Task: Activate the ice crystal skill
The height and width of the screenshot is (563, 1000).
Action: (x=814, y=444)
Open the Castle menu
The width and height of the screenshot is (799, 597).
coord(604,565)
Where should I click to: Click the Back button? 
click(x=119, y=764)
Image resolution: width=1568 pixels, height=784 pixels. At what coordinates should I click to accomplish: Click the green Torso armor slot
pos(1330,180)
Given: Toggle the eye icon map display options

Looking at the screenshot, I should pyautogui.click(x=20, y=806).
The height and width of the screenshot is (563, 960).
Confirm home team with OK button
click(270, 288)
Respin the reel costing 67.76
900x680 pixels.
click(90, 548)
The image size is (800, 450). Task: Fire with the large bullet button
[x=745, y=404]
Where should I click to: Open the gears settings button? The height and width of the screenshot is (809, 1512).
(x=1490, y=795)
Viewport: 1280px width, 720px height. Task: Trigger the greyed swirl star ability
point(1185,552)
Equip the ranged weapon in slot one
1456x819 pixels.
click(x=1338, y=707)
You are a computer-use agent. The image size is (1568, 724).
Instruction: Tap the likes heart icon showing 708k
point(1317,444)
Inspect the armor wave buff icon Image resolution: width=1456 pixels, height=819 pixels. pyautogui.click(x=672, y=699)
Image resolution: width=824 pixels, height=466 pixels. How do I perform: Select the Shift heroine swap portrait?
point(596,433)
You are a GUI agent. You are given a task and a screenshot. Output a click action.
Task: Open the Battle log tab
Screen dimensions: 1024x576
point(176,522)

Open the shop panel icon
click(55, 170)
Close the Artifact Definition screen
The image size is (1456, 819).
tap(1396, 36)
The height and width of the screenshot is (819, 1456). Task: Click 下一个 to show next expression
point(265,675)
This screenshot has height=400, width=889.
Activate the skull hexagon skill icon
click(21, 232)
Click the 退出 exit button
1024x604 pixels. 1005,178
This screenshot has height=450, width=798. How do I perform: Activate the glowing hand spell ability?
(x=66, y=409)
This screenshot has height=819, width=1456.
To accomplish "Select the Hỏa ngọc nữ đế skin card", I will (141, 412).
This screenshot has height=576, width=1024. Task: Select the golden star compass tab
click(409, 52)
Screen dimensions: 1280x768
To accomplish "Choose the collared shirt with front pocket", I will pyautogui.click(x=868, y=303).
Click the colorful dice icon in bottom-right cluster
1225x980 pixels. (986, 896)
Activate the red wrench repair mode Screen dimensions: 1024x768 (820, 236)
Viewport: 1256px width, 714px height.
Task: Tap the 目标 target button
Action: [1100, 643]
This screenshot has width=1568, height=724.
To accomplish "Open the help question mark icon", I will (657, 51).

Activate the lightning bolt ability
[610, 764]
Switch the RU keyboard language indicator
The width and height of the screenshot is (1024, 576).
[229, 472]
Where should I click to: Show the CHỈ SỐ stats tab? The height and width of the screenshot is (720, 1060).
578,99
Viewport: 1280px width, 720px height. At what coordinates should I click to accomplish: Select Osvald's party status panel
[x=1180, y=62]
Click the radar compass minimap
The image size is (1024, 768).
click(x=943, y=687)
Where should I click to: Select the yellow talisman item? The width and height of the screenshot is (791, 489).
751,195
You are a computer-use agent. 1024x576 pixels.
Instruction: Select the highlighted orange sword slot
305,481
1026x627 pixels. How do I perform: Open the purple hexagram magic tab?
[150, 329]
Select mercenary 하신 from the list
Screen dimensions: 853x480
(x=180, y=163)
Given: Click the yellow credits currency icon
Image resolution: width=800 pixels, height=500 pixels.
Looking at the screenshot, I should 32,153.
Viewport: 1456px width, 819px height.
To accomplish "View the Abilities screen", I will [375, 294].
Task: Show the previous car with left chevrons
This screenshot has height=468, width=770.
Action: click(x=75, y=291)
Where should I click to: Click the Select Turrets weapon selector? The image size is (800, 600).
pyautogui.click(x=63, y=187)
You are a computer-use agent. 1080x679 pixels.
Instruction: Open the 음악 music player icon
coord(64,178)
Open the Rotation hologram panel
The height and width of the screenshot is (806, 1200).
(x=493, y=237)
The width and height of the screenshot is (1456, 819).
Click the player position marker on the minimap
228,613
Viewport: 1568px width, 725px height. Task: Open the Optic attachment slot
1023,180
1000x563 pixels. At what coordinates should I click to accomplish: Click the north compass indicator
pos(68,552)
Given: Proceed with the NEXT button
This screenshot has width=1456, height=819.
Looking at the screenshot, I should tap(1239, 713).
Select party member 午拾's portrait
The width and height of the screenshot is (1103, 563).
• • • • •
## Aim of the exercise
Print the lines above word for word, starting with the first one and stopping after the line that contains "click(x=119, y=764)".

## Finished exercise
Task: Activate the ice crystal skill
The height and width of the screenshot is (563, 1000).
Action: (x=814, y=444)
Open the Castle menu
The width and height of the screenshot is (799, 597).
coord(604,565)
Where should I click to: Click the Back button? 
click(x=119, y=764)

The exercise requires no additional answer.